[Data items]
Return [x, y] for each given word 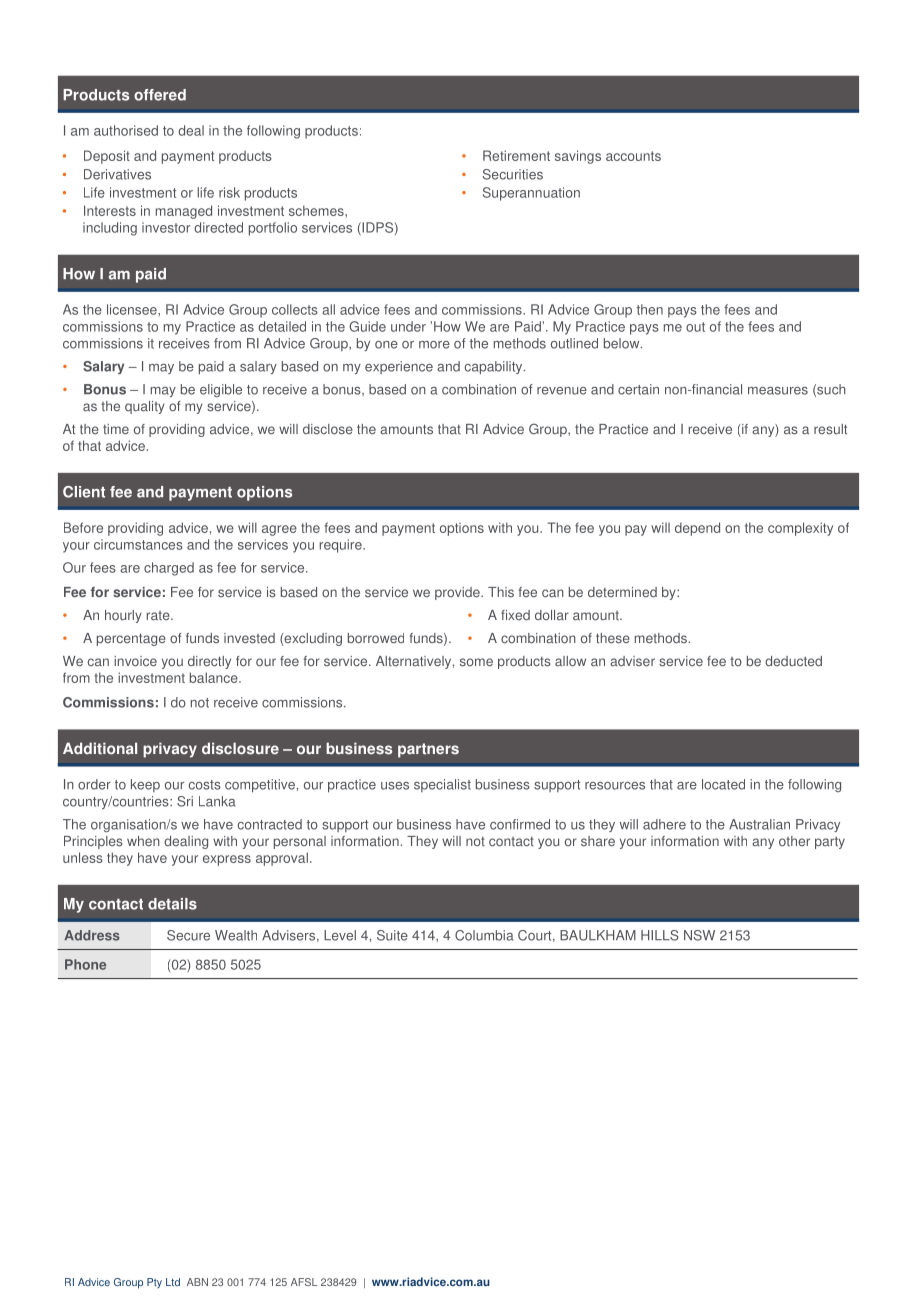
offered [160, 95]
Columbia [484, 935]
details [172, 904]
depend [697, 529]
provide [458, 593]
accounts [633, 156]
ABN [197, 1282]
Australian [759, 824]
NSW [699, 935]
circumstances [138, 544]
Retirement [516, 155]
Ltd [173, 1282]
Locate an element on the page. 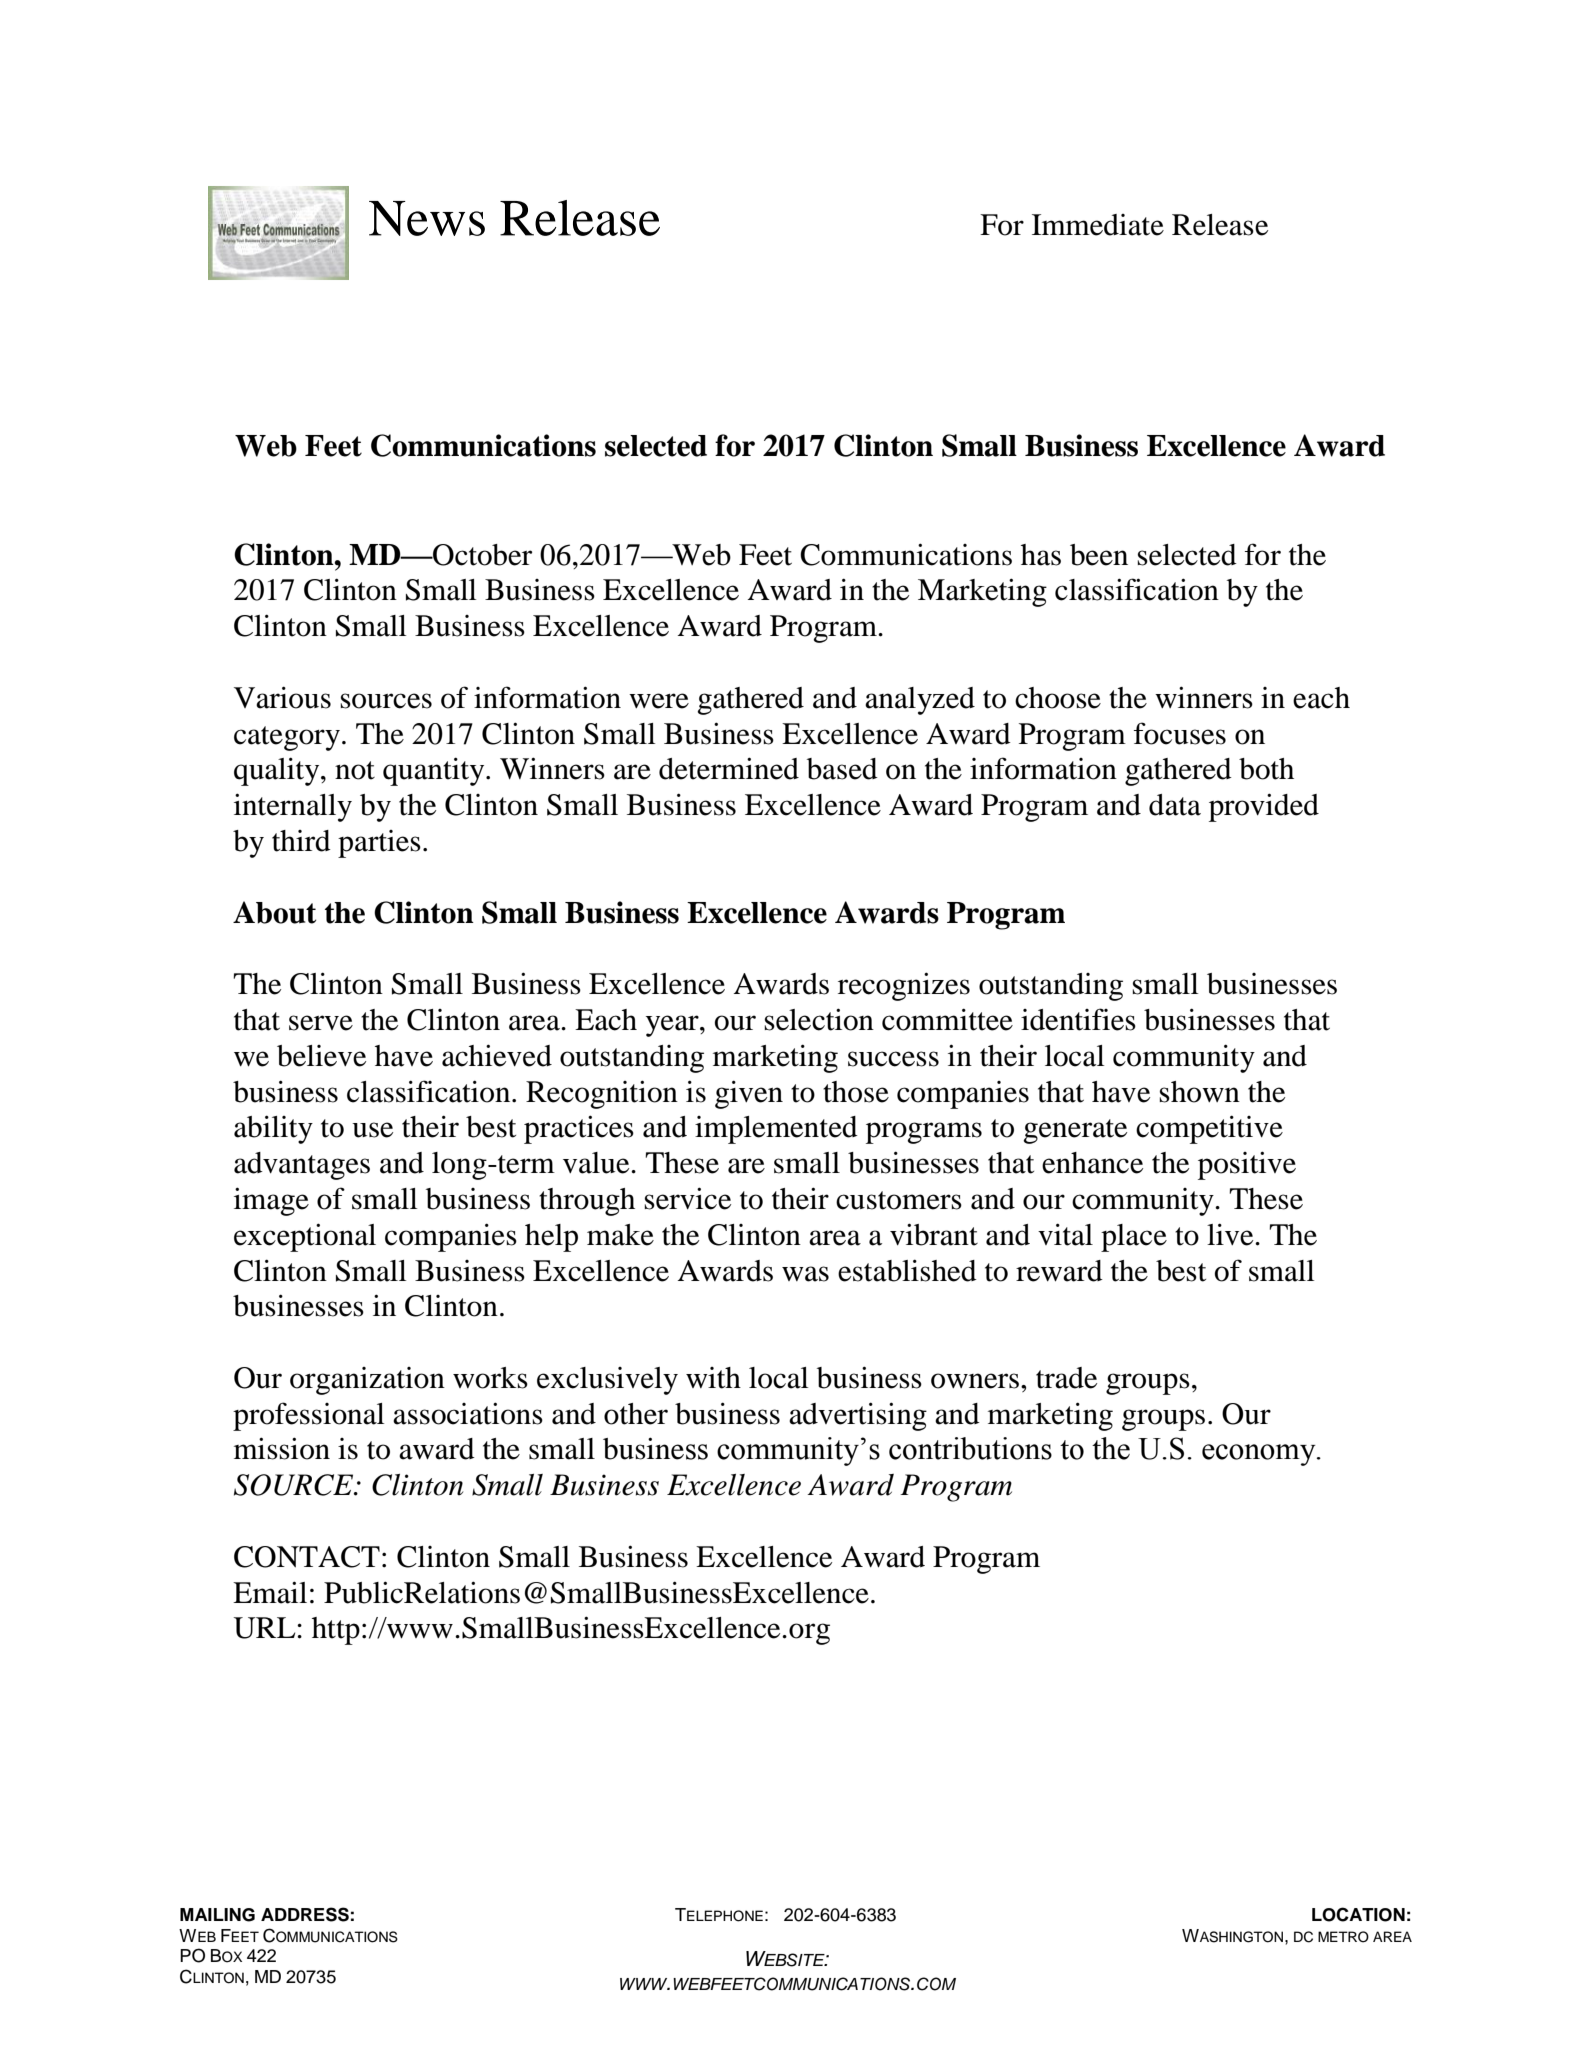 Image resolution: width=1587 pixels, height=2054 pixels. Various is located at coordinates (282, 697).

**Directions:** Render the data items as a JSON list of strings, one per line and with blank lines skipped. Begin at the start of the data items, stop after the line that contains "Ltd [173, 1282]", and leave the pictures out.

**Answer in full:**
[
  "Return [x, y] for each given word ",
  "offered [160, 95]",
  "Columbia [484, 935]",
  "details [172, 904]",
  "depend [697, 529]",
  "provide [458, 593]",
  "accounts [633, 156]",
  "ABN [197, 1282]",
  "Australian [759, 824]",
  "NSW [699, 935]",
  "circumstances [138, 544]",
  "Retirement [516, 155]",
  "Ltd [173, 1282]"
]